Di antara hal yang beliau ulik dalam karya literasinya adalah bagaimana praktik imperialisme dan kolonialisme Belanda di Indonesia mengalami perubahan pada awal abad ke-20. Di antara analisa menariknya bahwa sebab utama perubahan sikap Belanda berhubungan dengan temuan para pakar Belanda yang pernah mengkaji agama dan budaya masyarakat di Indonesia. Di antara mereka adalah Prof. Dr. C. Snouck Hurgronje, Prof. C. van Vollenhove, dan Prof. Dr. H.A.R. Gibb.

Sampul buku nasihat-nasihat Snouck Hurgronje yang diterbitkan oleh Indonesian Netherlands Cooperation in Islamic Studies (dok. pribadi)

Apa kesimpulan dari hasil analisa para pakar tersebut? Melalui hasil literasi para pakar yang didanai oleh pemerintah kolonial Belanda itu, maka pola pikir pribumi Indonesia akan diubah menjadi berbalik berbudaya seperti Barat dan agama pun diperangkan. Di antara target mereka adalah timbulnya perpecahan antaragama di Nusantara Indonesia, sehingga dalam jangka waktu panjang ini akan menjadi "bom waktu" yang menumbuhkan perpecahan antar penganut agama, seperti yang terjadi di Eropa dan India.

Dengan demikian, literasi yang dimotori oleh pemerintah kolonial dan para pakar menjadi rujukan utama yang sangat menentukan arah penjajahan Belanda di Indonesia.

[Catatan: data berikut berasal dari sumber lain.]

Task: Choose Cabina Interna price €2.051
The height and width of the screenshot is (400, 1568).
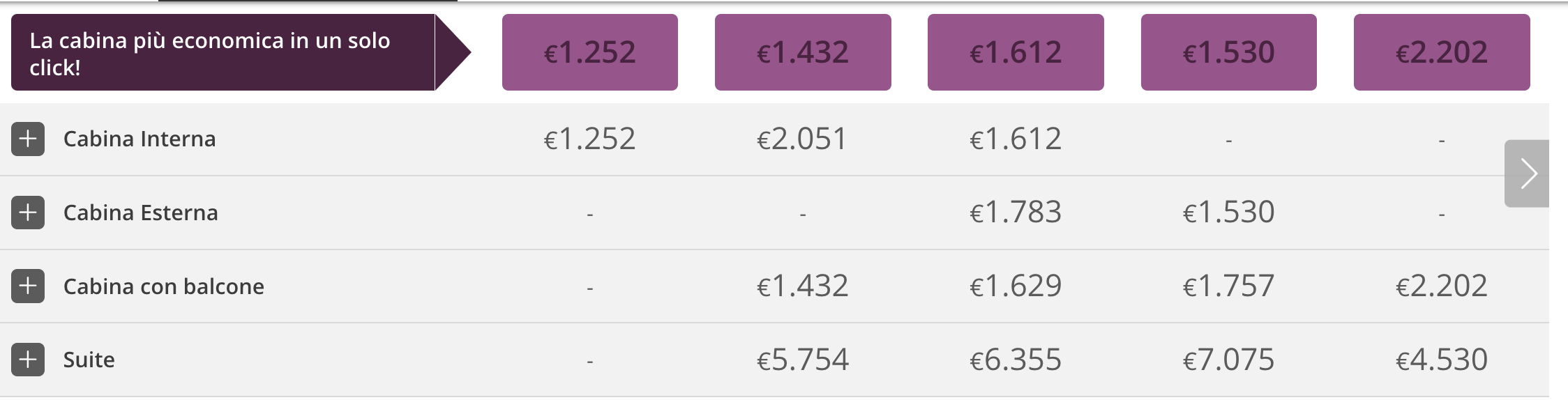Action: (802, 139)
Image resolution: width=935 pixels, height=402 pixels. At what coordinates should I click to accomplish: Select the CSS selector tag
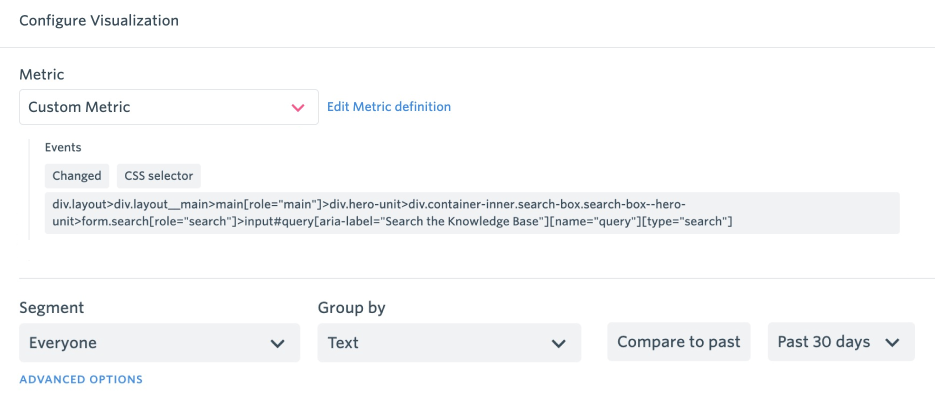[159, 176]
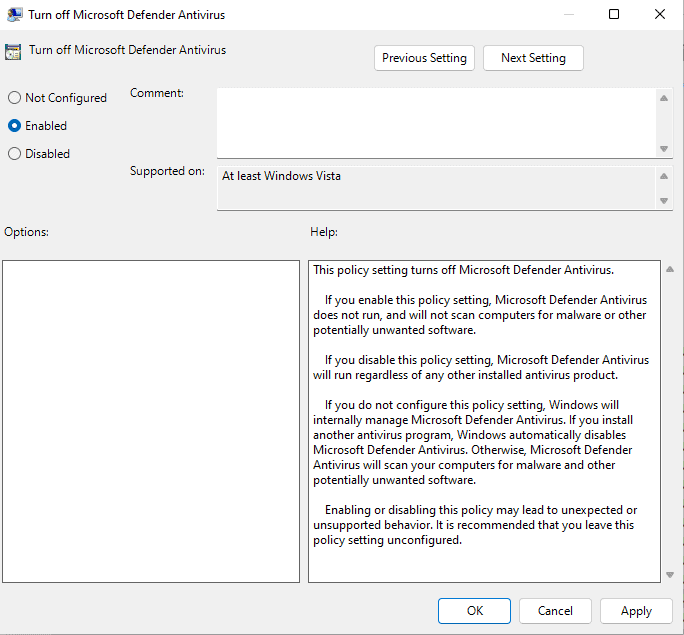
Task: Click the window icon in the title bar
Action: [15, 15]
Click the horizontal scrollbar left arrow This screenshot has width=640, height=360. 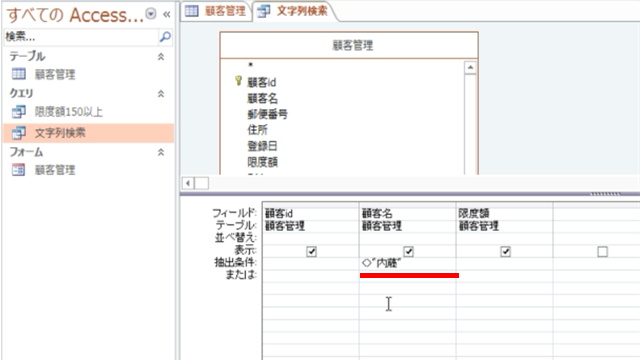[x=188, y=183]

Politik Etis sebagai Pengaruh Literasi

Umum diketahui---sejak kita belajar Sejarah di bangku sekolah---bahwa pelaksanaan Politik Etis didorong oleh kritikan dari beberapa pakar di negeri Belanda sendiri, terutama oleh Van Deventer yang dikenal dengan Trias Van Deventer. Hal ini juga dikemukakan oleh Ahmad Mansyur Suryanegara bahwa perubahan politik penjajahan Belanda juga karena mereka disadarkan dengan adanya kritik yang dilemparkan oleh Mr. Conrad Th. Van Deventer dalam majalah De Gids (1899 M) yang berjudul De Eereschuld-A-Debt of Honor (Utang Kehormatan).

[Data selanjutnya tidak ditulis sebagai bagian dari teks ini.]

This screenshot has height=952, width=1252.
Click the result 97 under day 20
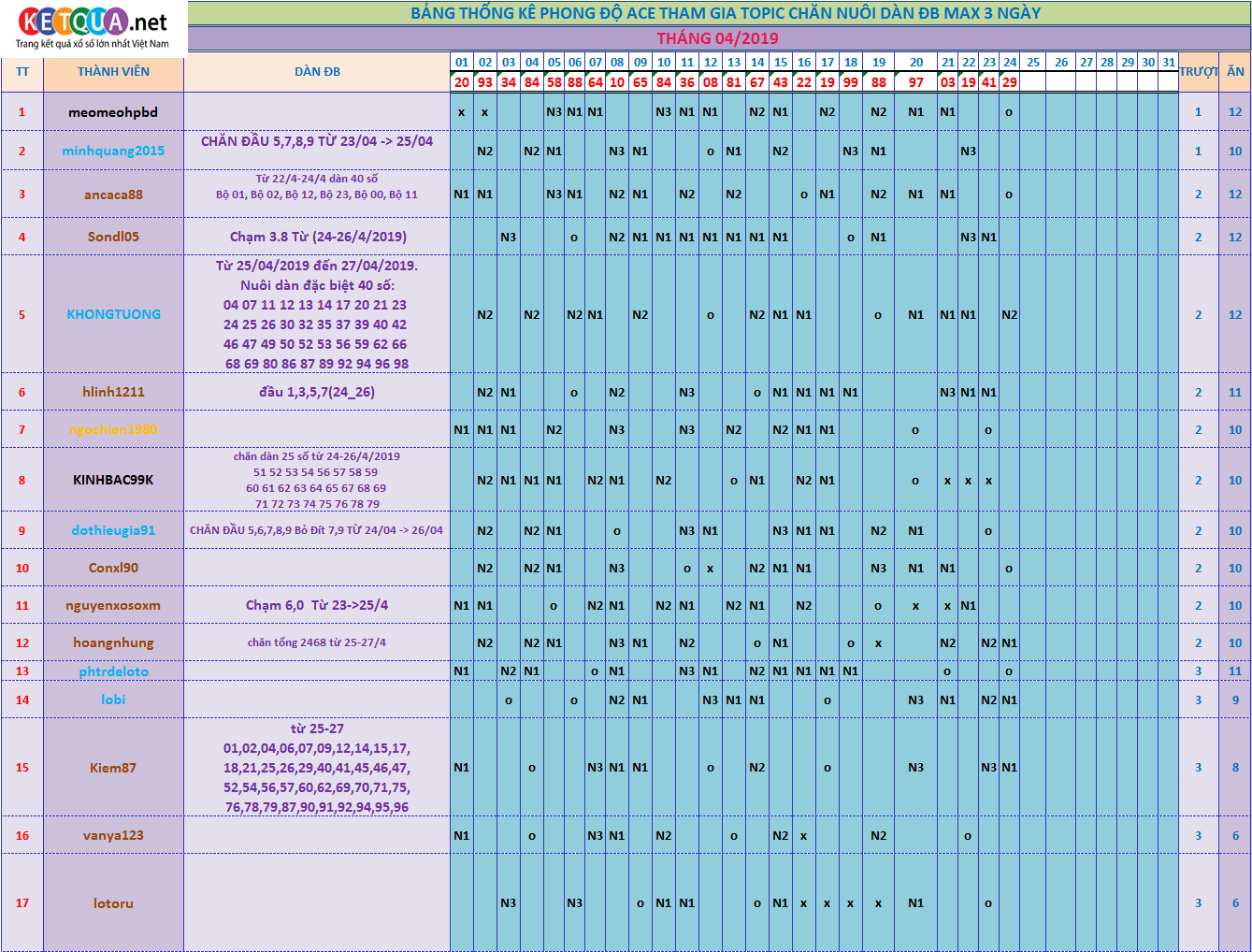pyautogui.click(x=915, y=82)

Conrad Theodor van Deventer (wikipedia)

Berdasarkan kritikan Van Deventer dan secara umum dari kalangan liberal di negeri Belanda, maka pemerintah Hindia Belanda merencanakan memberlakukan Etische Politik (Politik Etis, 1901) dengan triloginya: Educatie (Edukasi), Irigatie (Irigasi), dan Emigratie (Emigrasi). Inilah di antara poin penting bagaimana literasi dapat mengubah sejarah bangsa Indonesia setelah pemerintah Belanda mengubah politik penjajahannya karena menerima masukan dari Van Denventer yang ditulisnya dalam majalah De Gids sebagaimana disebutkan di atas.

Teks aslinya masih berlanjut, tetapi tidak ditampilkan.